───── Input for this task ─────
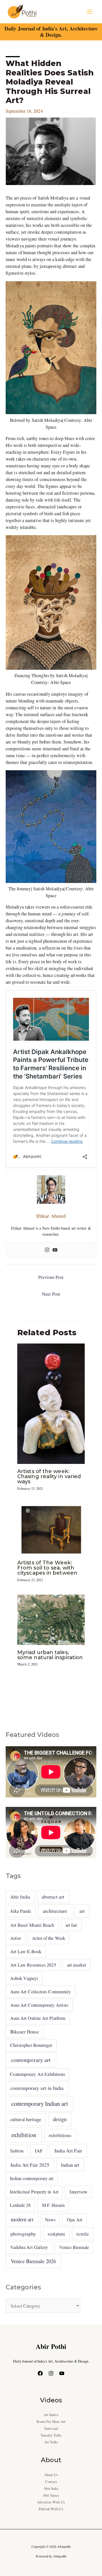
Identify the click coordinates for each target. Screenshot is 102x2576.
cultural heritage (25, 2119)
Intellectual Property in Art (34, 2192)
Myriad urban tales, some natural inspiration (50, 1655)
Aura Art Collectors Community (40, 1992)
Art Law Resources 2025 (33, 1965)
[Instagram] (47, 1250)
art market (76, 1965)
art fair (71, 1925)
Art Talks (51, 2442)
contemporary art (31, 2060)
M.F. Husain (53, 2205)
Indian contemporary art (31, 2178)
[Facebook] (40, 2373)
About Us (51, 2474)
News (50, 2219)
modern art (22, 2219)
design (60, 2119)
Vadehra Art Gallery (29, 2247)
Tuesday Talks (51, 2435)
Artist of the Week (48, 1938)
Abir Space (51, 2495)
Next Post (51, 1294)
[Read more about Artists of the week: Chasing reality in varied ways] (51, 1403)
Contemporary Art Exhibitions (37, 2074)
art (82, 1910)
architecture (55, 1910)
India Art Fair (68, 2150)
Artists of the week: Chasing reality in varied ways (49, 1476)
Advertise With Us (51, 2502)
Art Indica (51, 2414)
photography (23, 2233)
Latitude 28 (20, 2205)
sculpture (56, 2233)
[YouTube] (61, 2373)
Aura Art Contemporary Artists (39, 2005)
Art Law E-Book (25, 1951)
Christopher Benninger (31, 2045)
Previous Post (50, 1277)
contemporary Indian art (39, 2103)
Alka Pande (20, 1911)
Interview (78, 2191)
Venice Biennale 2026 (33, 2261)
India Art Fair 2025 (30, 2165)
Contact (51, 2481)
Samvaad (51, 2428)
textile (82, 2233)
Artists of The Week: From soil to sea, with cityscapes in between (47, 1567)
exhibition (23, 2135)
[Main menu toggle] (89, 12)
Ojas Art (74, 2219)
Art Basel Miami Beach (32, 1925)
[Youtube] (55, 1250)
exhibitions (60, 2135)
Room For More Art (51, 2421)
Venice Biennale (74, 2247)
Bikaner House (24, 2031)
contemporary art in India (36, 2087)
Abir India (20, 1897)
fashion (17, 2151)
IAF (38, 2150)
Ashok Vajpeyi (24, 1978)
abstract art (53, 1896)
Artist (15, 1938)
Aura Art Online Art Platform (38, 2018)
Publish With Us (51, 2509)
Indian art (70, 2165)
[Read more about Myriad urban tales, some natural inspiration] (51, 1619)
─────
───── Input for this task ─────
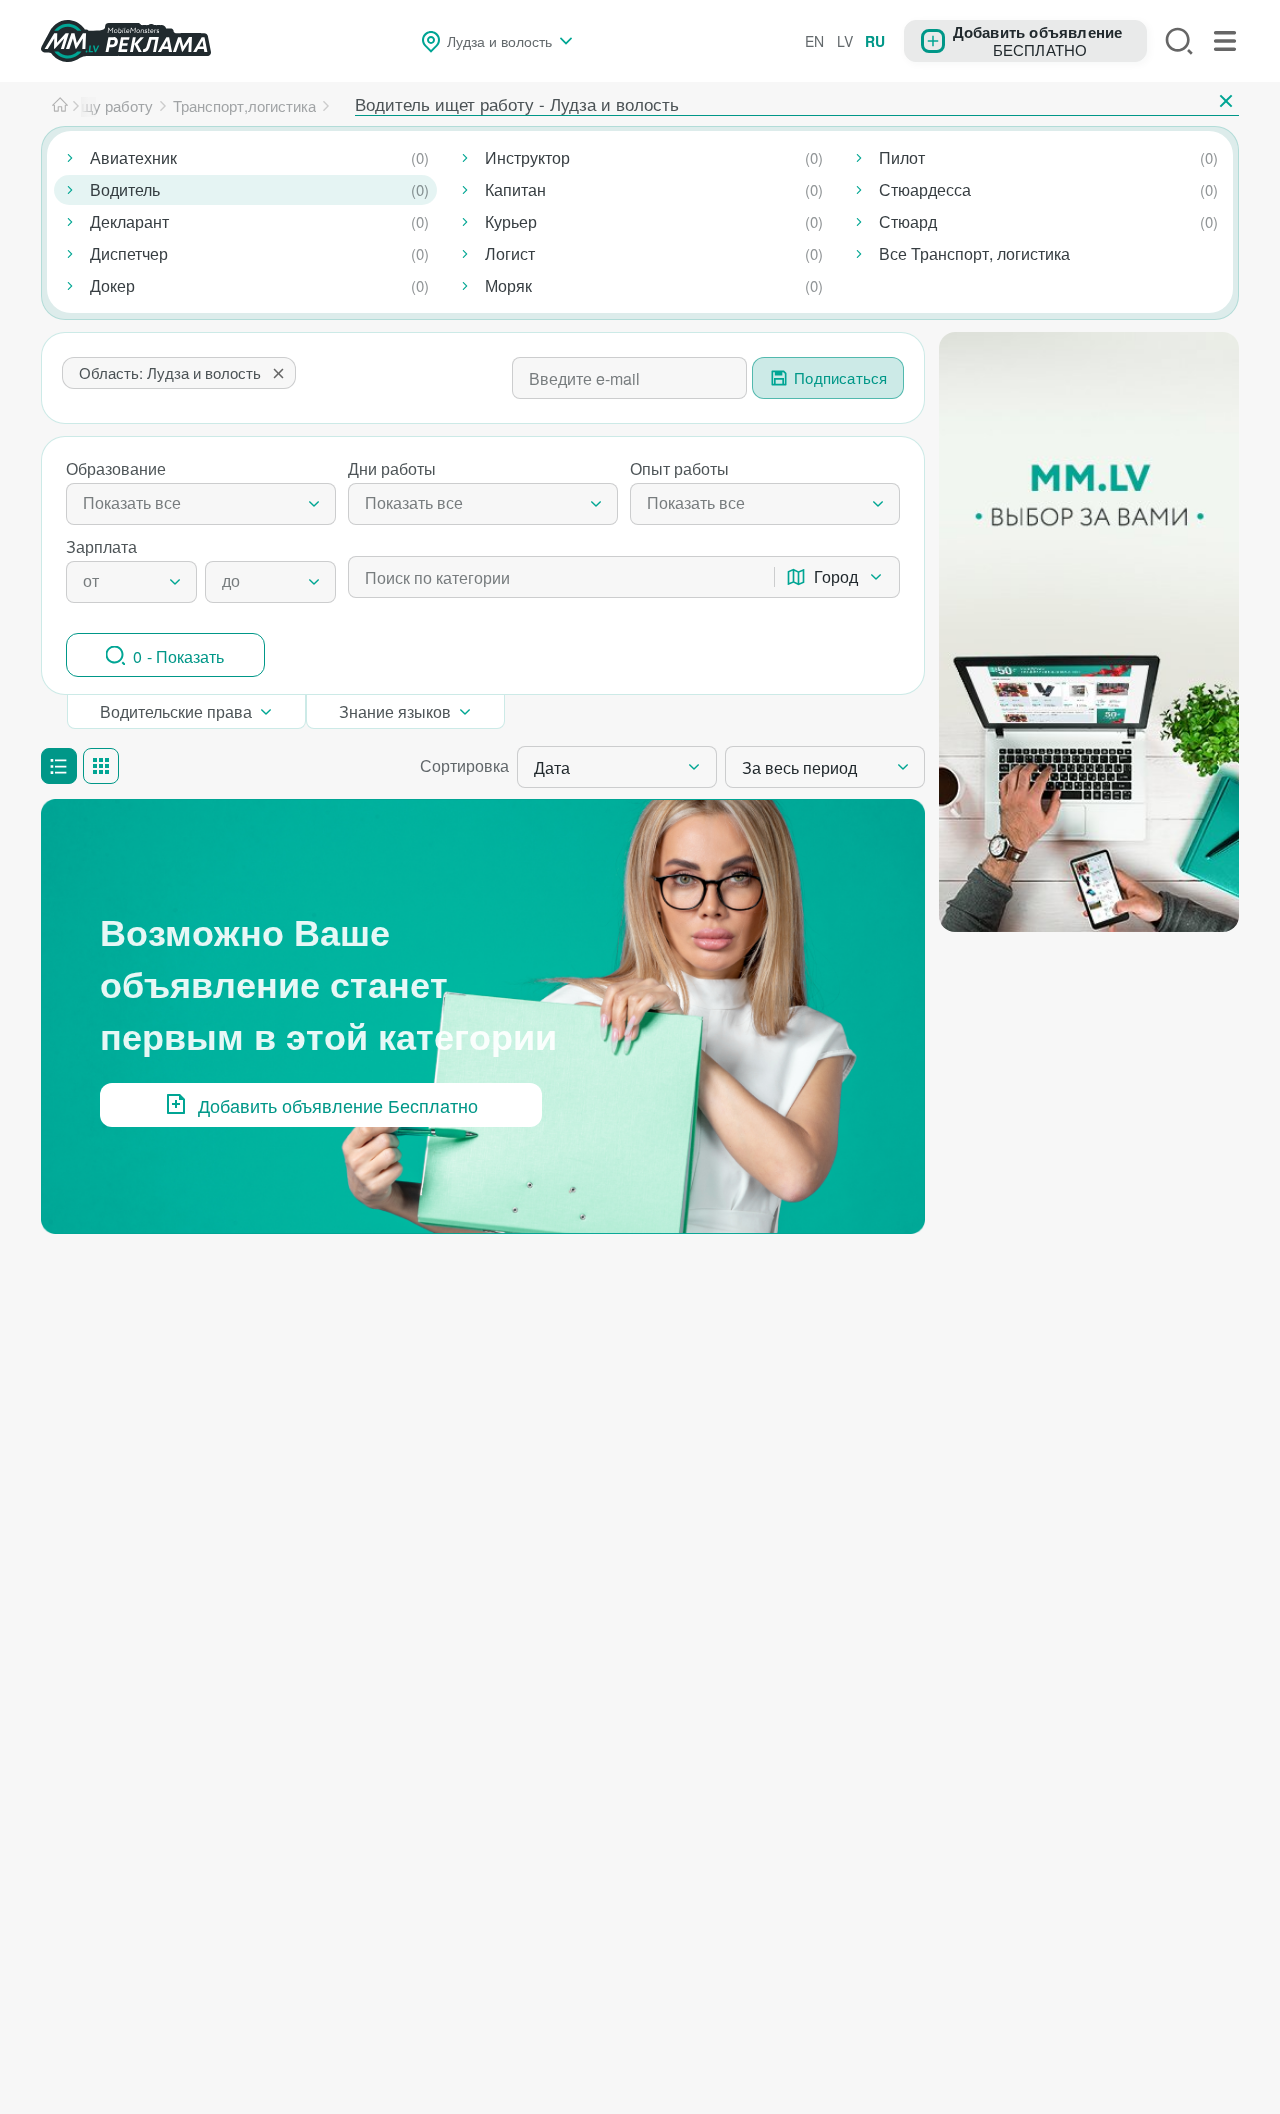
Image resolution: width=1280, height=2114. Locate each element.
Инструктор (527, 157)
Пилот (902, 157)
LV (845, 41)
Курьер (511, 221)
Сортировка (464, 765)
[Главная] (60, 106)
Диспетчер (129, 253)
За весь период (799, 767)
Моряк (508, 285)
─────
### Your instructions
Could you retype exactly the lines above, starting at the line that contains "Venice Biennale (74, 2247)" and ending at the line that contains "[Read more about Myriad", and nothing more?

### Answer to this problem
Venice Biennale (74, 2247)
Bikaner House (24, 2031)
contemporary art in India (36, 2087)
Abir India (20, 1897)
fashion (17, 2151)
IAF (38, 2150)
Ashok Vajpeyi (24, 1978)
abstract art (53, 1896)
Artist (15, 1938)
Aura Art Online Art Platform (38, 2018)
Publish With Us (51, 2509)
Indian art (70, 2165)
[Read more about Myriad urban tales, some natural inspiration] (51, 1619)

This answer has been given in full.